1. Exploitation of the Asian Palm Civet

Although there are farms that claim that their civet populations are wild and free-roaming, many farms tend to breed their civet populations in cages.

Space aside, these civets are kept on a diet that consists mostly coffee cherries, in order to upscale production. In the wild, the Asian Palm Civet’s diet includes insects and small reptiles on top of fruits.

In short, the breeding conditions are not ideal.

With so much suffering for a rather unsatisfying cup, we’d prefer to stick to traditional nanyang kopi.

2. Difficult to determine if the kopi luwak were wild source

If you’ve been to Indonesia, you would have been spoilt for choice on kopi luwak. Every tourist trap sells a range, but there isn’t an official certification process.

It is difficult to actually tell if the kopi luwak were sourced from the wild or harvested from captive civets.

Heck, I couldn’t even figure out if they were actually kopi luwak, or just another product branded using the same term.

3. It’s like shark fin

I think the case of kopi luwak is similar to that of shark’s fin.

With the education of the cruelty behind the harvesting of shark fins, many consumers have reduced or stop consuming related cuisine.

This drop in demand then reduces the need to harvest sharks fins.

As consumers learn about the kopi luwak industry, we can do our part to reduce the demand.

In turn, farmers who are no longer able to sell their kopi luwak would shift their attention to other products.

Truth is, Indonesia is a great country with highlands that have produced significant specialty grade coffees. A particularly memorable one was the Kamala Flores Manggarai.
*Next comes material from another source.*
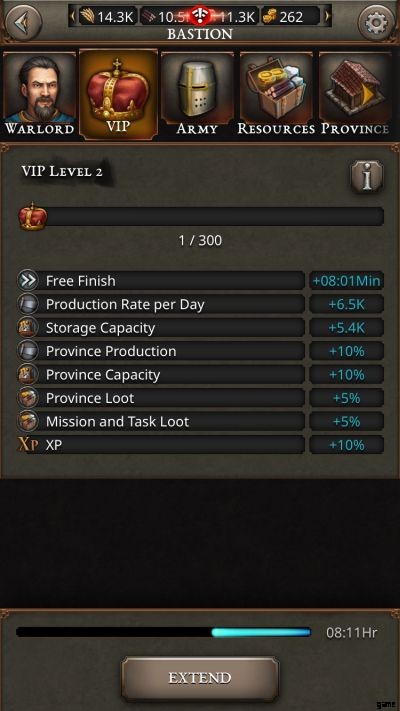Open the Resources chest tab
The image size is (400, 711).
(x=276, y=94)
Kopi Luwak is an expensive coffee product originating from Indonesia. In nature, Asian Palm Civets occasionally eat and excretes coffee cherries which are used to produce the famed kopi luwak.

However, it has since evolved into an entire industry with poor breeding conditions.

The final cup isn’t as satisfying to the tastebuds as it is to the curiosity.

We do not stand by this practice and hence, do not retail kopi luwak.